At least 43% of people in rural areas in Bihar, Madhya Pradesh, Rajasthan and Uttar Pradesh, accounting for two-fifths of India’s rural population, still defecated in the open in 2018 because of “cultural and other reasons”. However, the share of rural population openly defecating has greatly reduced from 70% in 2014. That’s among key findings of a team of demographers led by Dianne Coffey, a visiting researcher at the Indian Statistical Institute. The team has been monitoring the sanitation scheme’s progress since 2014.
This 43% included people with or without toilets. Nearly 23% of people were those who had been provided with toilets under the Swachch Bharat mission but still preferred to defecate in the open. “Although rural latrine ownership increased considerably over this period, open defecation remains very common in these four states.

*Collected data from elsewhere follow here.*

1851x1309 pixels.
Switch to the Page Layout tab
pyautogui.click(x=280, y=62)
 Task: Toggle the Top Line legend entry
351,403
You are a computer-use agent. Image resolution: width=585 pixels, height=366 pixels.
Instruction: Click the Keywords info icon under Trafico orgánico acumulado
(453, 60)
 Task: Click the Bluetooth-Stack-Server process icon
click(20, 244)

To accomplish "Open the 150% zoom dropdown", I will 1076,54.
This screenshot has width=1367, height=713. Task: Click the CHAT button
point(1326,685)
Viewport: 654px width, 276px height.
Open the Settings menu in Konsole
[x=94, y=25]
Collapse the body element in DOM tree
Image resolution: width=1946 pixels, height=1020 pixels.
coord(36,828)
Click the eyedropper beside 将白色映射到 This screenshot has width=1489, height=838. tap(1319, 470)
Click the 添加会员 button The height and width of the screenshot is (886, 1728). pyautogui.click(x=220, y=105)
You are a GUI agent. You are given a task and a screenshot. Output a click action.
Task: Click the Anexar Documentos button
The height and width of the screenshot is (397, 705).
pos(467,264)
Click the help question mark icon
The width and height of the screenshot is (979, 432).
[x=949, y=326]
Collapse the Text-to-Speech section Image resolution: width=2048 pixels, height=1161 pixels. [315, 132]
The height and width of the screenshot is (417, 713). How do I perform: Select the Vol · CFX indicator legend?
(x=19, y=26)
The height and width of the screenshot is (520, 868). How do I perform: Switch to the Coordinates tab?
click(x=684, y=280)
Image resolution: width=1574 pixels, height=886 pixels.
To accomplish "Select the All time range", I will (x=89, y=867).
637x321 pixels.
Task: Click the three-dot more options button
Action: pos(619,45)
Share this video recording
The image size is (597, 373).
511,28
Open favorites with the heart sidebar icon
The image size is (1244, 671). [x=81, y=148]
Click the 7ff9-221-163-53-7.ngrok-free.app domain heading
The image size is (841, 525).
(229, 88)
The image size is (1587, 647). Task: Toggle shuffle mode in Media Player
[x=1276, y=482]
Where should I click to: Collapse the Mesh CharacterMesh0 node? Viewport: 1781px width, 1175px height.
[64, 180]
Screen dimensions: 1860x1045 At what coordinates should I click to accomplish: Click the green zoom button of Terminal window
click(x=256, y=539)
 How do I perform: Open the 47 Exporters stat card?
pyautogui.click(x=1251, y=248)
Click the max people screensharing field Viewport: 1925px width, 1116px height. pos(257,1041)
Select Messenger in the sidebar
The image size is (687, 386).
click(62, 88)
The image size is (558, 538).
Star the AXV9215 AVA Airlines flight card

These findings contrast with official claims of completely eliminating open defecation,” said Coffey, the executive director of the Research Institute for Compassionate Economics.
Based on toilet ownership, the government has so far classified 86% districts, or 624, as “open-defecation free”. The researchers chose these four so-called “focus” states as they accounted for a huge rural share of population and had a higher prevalence of open defecation.
Their paper, “Changes in Open Defecation in Rural North India: 2014 – 2018”, also shows that the use of toilets had increased substantially among rural populations since the Swachch Bharat mission was launched by the Narendra Modi government.
In 2014, the team had undertaken a ‘baseline’ survey of rural sanitation behaviour in north India. The results reported in this latest study are from a survey undertaken in 2018 that revisited the same households as in the 2014 survey in the four states. “A number of prior studies have shown that ideas of ritual purity and pollution related to untouchability and the caste system cause many to fear the latrine pit filling up and needing emptying…(this) is a chief reason why open defecation remains so common in rural India, even despite latrine ownership,” said Sangita Vyas, one of the co-authors.
The toilet mission did not adequately focus on addressing “social attitudes and ideas about latrine pits” to achieve a more sustainable decline in open defecation, the latest study notes.